Наша семья тоже собиралась завтракать. На сером мешке мать разложила ложки и поставила миску с недоваренным супом. Кто-то постучал в дверь. Все насторожились. Чиканов вскочил с мешка и побежал наверх. Щелкнула задвижка, скрипнула дверь.
В погреб боком просунулся белокурый парнишка.
— Андрей! Откуда? Где пропадал? — кинулись к нему мы с Васькой.
— Ребята, — шепотом сказал Андрейка, спускаясь по ступенькам, — айда на поле! Сколько убитых там! Ой-ой!…
— Ты что тут болтаешься? — сурово спросил Андрейку Илья Федорович.
— Я, дядь, не болтаюсь. Я ребят проведать пришел.
— Проведать — это хорошо, — сказал Илья Федорович. — Да вот ходишь ты не вовремя — это плохо. Сам знаешь, время теперь какое — ни за что пропадешь. Смотри, ребят нам не сманивай!
— Да как же я их сманиваю? Я проведать…
— Проведать! Знаем — проведать. Кто теперь проведывает, когда люди в погребах сидят? Кто шляется в такую пору?
— Дядь Илья, да что я сделал, что ты кричишь на меня? Если что, я уйду, — сказал Андрей и натянул на голову шапку.
— Чего
— Ложку бери да ешь! Что рот-то разинул? — оборвала меня мать.
Я сел на ведро, схватил здоровенную ложку и стал нехотя хлебать суп. А сам не сводил глаз с Андрея.
Андрей тихо говорил Ваське:
— На нашем краю никто не сидит в погребе.
— А у нас все сидят, — сказал Васька. — Сами сидят и нас не пускают.
— Ешь, Гришка, ешь! — заворчала на меня мать. — Не вертись на ведре, как сатана на барабане.
— Да что ты привязалась? Наемся еще, успею, — сердито ответил я матери и бросил на мешок деревянную ложку. «Как это она не понимает — тут Андрей пришел, а она со своим супом лезет».
Васька о чем-то сговаривался с Андрейкой. Он то и дело подмигивал мне и косился на дверь. Сперва я не понимал Васькиных сигналов. Но потом догадался.

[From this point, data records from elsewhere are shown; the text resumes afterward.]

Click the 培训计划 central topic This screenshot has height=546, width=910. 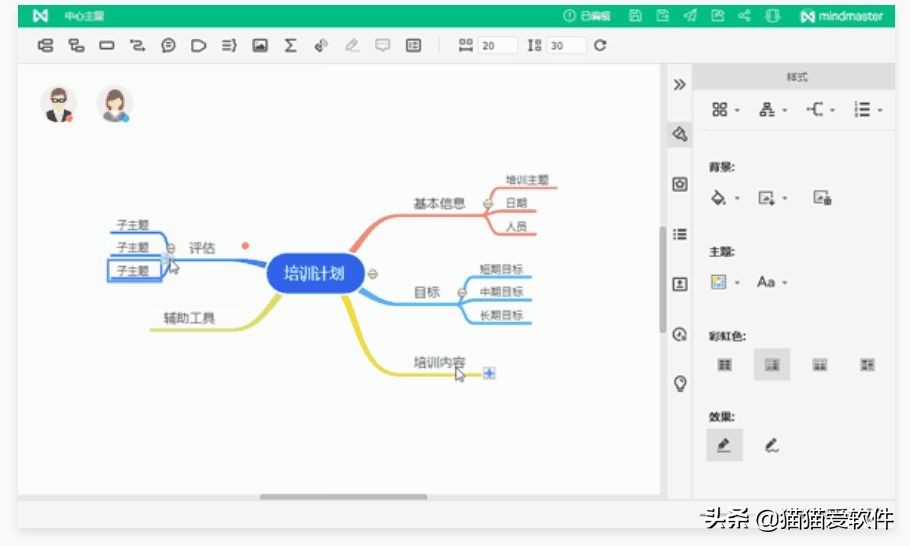click(x=314, y=273)
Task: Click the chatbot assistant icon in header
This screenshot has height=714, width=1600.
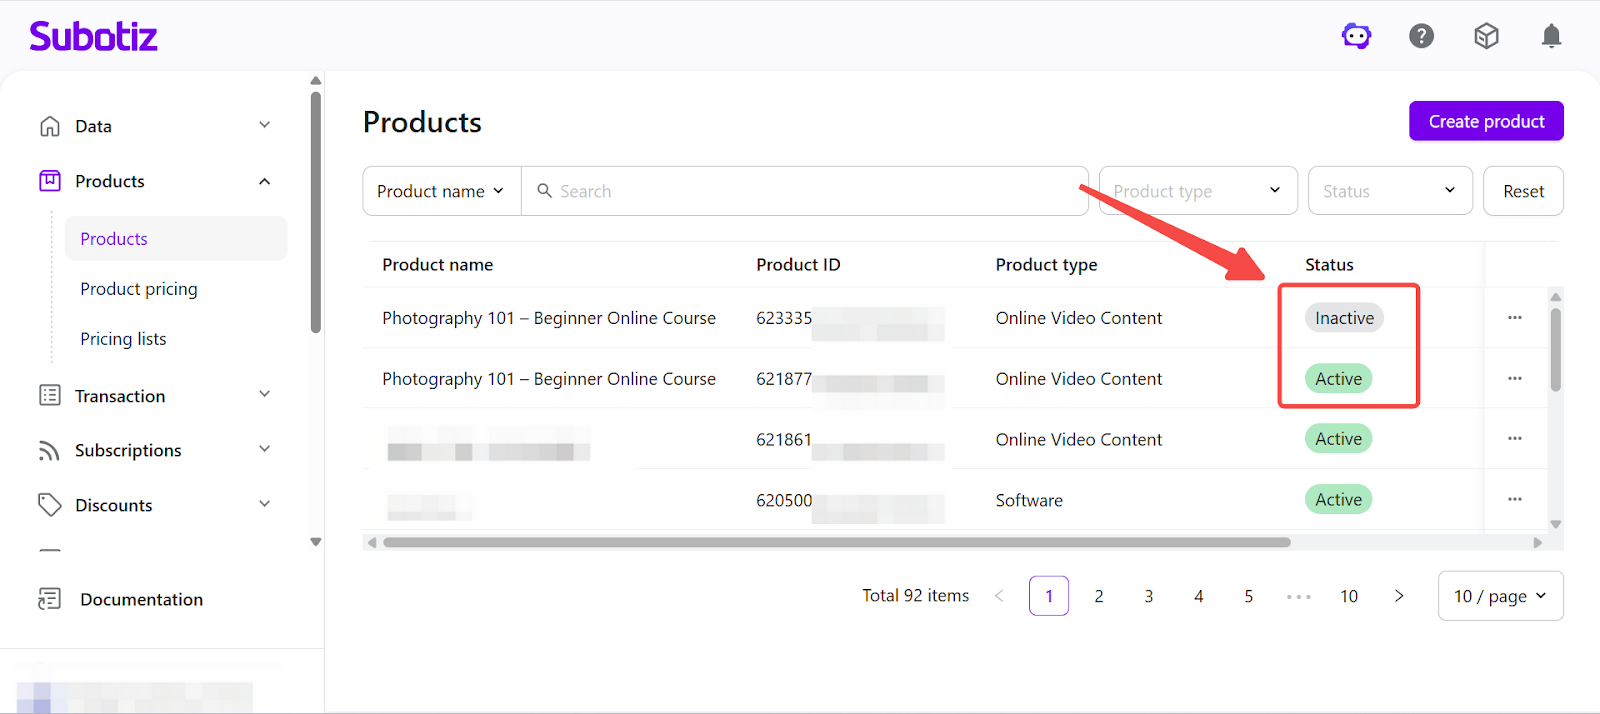Action: [1356, 37]
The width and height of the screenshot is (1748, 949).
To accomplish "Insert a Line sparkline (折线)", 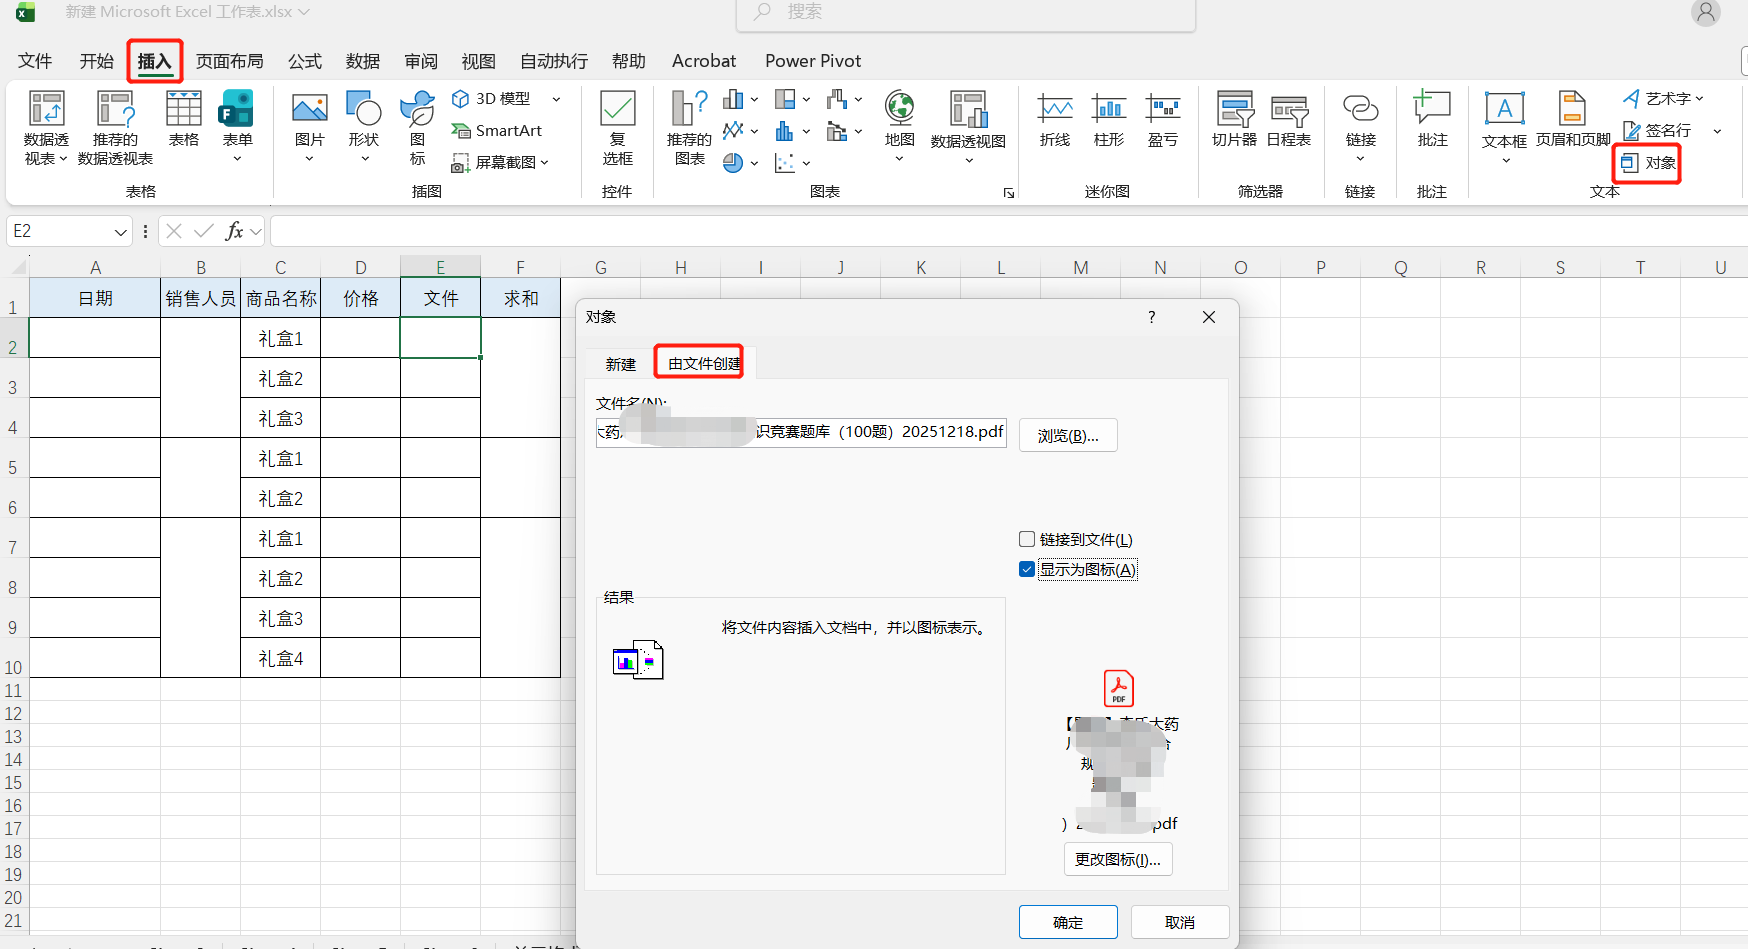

Как только мать отвернулась, я незаметно, со ступеньки на ступеньку, добрался до верха лестницы и выскочил на улицу вместе с Андреем и Васькой.
Первый раз за четыре дня я вышел на улицу, От резкого свежего воздуха защекотало в носу.
После тесного, душного погреба даже наш казенный двор показался мне просторным.
— Ну, ребята, смотри теперь в оба! — сказал Андрей. — Пройдем по Железнодорожной, по Воинской, оттуда в поле, а там видно будет. Если спросят — молчите… Отвечаю я.
На воинской платформе валялись трупы лошадей, деревянные ящики, бочки, цинковые банки. По железнодорожным путям были разбросаны четырехугольные тюки сена и грязные больничные бинты.
Васька, оглянувшись, схватил с земли обойму с патронами и сунул в карман. Андрей выковырнул палкой из грязи капсюль от бомбы.
— Брось его, — сердито сказал я Андрею. — Ведь он хлопнуть может.
— Дурной, зачем бросать? Соберем побольше — пригодятся.
Андрей соскреб ногтем грязь с капсюля, старательно протер его в пятерне и сунул к себе за пазуху.
— Пусть берет на свою голову! — сказал Васька и вдруг отскочил от Андрея в сторону. — Пусть берет! Вон Ванька тоже нашел, только не такой, а длинный, из красной меди. Пришел домой и положил на плиту. А отец его в это время ведра чинил. А капсюль этот как долбанет, аж вода из кастрюли шарахнулась, чертям тошно стало. Отцу ни за что пальцы поцарапало.
— Ну, и понимаете все вы, как я погляжу. Что я, не знаю, как с капсюлем обращаться?
— Стреляет он, вот что, — пробурчал Васька.
По Воинской улице мы вышли в степь. Под ногами хрустел хворост, трещал мусор.
В небольшой грязной яме мы увидели труп. Раздетый распухший человек лежал на земле лицом кверху. По щекам его и по лбу ползали мухи. Правая рука была отброшена наотмашь в сторону, а левая скрючена на груди, и казалось, что пожелтевший мертвец держался за грудь, как будто прижимал что-то к своему сердцу. В темные волосы его набилась серо-зеленая пыль. Череп был раздроблен.